I was walking downwards towards the last camp site, a campsite on nearly 4000 meters of height. When we arrived at the camp, the porters had already set up the tents. My partner and I had a wash in a bowl of icy cold water that one of the porters had put out for us. I shivered of cold. Foggy chill air, freezing water, taking off my clothes to change into new clothes, how come I was here by my own will? I have always hated the cold! But I love hiking. I love conquering new mountain tops. And Machu Picchu had been a dream of mine since I was a child, since I first listened to my parents’ stories from when they had walked the Inca Trail, long before the hike was restricted to only 500 people a day. Long before you needed a guide to do the trek. Long before there were porters that carried your bags and food up, and cooked the most amazing and nutritious meals out of a simple blue tent. Finally, I was fulfilling my childhood dream. And no cold was going to stop me. So I got dressed and walked over to the blue tent to get some hot tea with the others while waiting for yet a spectacular meal.
The last morning we got up at about 4 am. It was still foggy, wet and cold. According to our guides, we walked past spots with spectacular views of Machu Picchu from a distance, but all we saw was a wall of thick, humid fog. I started to get nervous about not seeing Machu Picchu at all. It had to clear up!
As we walked on the foggy trail, chatting vividly as we had woken up after a few hours of hiking, I suddenly stopped, my jaws open and my legs trembling, not of exhaustion but of absolute awe. I stood completely speechless as I saw the fog opening up in front of me, and there it was, a view I had only seen on photographs, a view I had been dreaming of my entire life, a view I didn’t expect seeing in that moment. The ancient ruins of the Inca’s hidden city. It was Machu Picchu. Right in front of me. Four days of hiking, and I had not been prepared for this moment to come so suddenly and without any warning in the middle of the path. I was not prepared for it to become such a mystic appearance.
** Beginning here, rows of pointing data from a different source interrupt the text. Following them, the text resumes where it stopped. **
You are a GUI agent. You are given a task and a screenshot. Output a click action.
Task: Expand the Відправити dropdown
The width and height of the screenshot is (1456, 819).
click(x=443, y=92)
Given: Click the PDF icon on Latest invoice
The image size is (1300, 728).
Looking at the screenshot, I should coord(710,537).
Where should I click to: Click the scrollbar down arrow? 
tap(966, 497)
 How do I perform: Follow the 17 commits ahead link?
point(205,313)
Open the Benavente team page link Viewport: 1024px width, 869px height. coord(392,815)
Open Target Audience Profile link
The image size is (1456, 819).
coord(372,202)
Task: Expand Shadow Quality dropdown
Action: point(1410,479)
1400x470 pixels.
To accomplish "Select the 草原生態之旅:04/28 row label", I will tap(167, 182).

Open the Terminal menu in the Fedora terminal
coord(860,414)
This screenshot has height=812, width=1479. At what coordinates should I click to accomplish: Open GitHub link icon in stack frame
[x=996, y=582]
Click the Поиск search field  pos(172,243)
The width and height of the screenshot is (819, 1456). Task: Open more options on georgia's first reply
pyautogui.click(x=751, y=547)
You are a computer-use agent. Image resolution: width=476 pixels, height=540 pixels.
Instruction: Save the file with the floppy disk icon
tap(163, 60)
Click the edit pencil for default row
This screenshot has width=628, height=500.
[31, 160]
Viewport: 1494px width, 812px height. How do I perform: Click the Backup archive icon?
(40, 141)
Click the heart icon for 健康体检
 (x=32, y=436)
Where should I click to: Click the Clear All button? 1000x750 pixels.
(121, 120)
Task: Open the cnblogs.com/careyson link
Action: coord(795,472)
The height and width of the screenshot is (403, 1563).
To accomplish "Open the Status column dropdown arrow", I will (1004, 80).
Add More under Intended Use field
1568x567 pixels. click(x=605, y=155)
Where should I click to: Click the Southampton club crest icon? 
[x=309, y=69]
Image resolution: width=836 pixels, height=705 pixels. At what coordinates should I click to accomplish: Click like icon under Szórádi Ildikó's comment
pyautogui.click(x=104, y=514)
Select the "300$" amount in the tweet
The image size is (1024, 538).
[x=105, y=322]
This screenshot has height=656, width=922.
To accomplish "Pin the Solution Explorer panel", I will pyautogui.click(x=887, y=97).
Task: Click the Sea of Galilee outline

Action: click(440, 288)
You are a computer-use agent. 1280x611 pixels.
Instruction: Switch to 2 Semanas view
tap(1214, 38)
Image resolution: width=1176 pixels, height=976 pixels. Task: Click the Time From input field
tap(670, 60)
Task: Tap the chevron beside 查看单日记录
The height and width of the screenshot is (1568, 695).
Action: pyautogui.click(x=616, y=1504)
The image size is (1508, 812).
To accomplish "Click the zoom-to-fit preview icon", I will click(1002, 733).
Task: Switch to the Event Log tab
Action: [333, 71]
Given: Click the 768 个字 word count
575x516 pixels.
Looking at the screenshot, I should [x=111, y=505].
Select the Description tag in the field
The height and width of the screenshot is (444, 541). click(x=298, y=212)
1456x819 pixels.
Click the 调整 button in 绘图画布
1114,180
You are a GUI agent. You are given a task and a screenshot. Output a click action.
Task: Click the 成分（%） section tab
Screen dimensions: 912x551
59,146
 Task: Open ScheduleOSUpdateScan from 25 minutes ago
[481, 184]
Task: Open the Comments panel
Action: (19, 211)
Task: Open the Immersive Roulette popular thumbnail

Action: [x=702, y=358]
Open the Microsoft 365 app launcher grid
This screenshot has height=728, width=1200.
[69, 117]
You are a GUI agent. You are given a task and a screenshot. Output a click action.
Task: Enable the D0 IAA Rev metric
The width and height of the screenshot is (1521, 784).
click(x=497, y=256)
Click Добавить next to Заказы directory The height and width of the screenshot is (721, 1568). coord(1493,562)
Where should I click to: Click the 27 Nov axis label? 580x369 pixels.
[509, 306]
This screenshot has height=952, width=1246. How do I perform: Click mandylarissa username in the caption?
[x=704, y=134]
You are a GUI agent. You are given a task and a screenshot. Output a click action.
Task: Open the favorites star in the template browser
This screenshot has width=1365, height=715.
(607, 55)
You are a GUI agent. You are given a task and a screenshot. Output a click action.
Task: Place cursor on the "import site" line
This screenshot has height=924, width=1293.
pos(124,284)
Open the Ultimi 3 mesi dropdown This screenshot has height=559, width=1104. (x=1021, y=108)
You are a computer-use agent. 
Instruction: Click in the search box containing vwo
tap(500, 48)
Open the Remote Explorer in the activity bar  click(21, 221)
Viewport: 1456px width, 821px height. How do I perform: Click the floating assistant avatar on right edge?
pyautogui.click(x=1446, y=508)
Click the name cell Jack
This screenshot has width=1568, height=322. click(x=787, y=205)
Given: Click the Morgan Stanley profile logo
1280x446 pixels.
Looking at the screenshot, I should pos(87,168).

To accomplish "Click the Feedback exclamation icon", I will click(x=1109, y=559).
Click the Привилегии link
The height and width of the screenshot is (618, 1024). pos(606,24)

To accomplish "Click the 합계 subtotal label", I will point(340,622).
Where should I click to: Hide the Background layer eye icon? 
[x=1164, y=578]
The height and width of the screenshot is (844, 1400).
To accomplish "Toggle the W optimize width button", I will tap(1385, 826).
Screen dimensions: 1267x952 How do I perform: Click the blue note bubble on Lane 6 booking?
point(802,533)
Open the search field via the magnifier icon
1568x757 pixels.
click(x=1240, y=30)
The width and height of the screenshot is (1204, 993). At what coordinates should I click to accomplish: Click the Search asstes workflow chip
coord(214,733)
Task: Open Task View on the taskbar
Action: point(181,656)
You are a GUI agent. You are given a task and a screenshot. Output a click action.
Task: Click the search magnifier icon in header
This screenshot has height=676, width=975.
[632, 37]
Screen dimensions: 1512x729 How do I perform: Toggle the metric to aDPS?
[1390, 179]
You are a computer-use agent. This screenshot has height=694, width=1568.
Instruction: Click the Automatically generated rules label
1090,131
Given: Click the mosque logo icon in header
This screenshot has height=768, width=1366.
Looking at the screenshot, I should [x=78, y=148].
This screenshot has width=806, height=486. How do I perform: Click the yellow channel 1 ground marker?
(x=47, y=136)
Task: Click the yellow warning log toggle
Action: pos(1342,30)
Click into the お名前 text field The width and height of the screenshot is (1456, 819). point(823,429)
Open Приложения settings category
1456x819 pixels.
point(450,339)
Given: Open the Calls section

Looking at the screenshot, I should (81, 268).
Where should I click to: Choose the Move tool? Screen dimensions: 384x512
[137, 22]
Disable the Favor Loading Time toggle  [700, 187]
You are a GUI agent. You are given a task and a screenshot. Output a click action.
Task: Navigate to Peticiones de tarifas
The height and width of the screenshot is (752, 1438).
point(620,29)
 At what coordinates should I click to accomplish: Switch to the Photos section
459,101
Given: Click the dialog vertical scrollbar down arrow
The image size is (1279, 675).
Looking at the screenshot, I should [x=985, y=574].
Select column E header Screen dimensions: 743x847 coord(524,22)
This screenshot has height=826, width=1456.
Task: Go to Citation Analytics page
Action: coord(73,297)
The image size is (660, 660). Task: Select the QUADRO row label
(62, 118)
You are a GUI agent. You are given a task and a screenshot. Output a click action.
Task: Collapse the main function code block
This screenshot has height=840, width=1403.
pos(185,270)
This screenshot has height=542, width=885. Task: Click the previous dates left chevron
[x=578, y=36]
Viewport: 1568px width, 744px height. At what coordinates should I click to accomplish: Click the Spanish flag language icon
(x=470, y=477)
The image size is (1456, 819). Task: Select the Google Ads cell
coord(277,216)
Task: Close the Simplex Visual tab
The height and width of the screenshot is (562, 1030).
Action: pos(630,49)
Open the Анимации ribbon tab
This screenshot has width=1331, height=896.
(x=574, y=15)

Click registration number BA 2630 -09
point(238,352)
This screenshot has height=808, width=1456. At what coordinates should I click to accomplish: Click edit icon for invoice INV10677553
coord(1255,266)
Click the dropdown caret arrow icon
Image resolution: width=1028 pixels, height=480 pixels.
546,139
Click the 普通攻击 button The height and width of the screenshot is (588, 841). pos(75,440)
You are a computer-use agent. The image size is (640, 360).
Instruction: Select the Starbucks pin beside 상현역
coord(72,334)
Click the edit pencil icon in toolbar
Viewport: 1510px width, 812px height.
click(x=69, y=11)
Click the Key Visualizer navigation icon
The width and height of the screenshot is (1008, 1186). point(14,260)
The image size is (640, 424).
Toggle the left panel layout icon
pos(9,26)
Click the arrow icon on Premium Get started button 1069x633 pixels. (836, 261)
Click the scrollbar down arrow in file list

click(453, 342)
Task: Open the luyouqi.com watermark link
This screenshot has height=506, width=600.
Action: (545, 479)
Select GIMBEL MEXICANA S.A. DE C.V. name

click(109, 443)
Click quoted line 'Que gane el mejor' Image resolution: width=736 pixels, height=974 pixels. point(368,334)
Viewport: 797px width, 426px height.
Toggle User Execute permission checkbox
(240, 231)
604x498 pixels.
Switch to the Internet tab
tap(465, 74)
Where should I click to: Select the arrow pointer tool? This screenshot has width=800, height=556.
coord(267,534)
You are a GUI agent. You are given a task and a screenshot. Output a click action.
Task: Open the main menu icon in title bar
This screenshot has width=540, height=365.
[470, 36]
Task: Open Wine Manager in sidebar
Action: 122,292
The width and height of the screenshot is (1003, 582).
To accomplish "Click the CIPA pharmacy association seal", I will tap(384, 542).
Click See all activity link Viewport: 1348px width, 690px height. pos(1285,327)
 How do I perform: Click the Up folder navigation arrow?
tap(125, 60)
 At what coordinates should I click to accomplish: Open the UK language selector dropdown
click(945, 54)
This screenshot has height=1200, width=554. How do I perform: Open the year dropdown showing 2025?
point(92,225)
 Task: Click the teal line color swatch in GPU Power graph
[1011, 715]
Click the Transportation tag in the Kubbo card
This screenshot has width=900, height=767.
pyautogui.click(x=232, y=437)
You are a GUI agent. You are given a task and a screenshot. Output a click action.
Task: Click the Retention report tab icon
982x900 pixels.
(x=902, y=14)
I tried to get up my camera without taking my eyes of what was in front of me, I had to freeze this moment forever. My partner asked me to turn around to take a photo of me, I protested as I wanted to take my own, but smiled to the camera quickly before I turned around again. Machu Picchu was gone. Those moments I had turned around, the fog had covered up the ancient city of my dreams again, my snapshot moment was lost forever. That’s what I thought in that moment. Now I know that this moment will be with me forever. The feelings were too strong and the view was too extraordinary to forget. I took a lot of photos of Machu Picchu that day, but this special moment, when the ancient city showed its beauty surprisingly through the fog, the first sight, this moment will stay with me forever.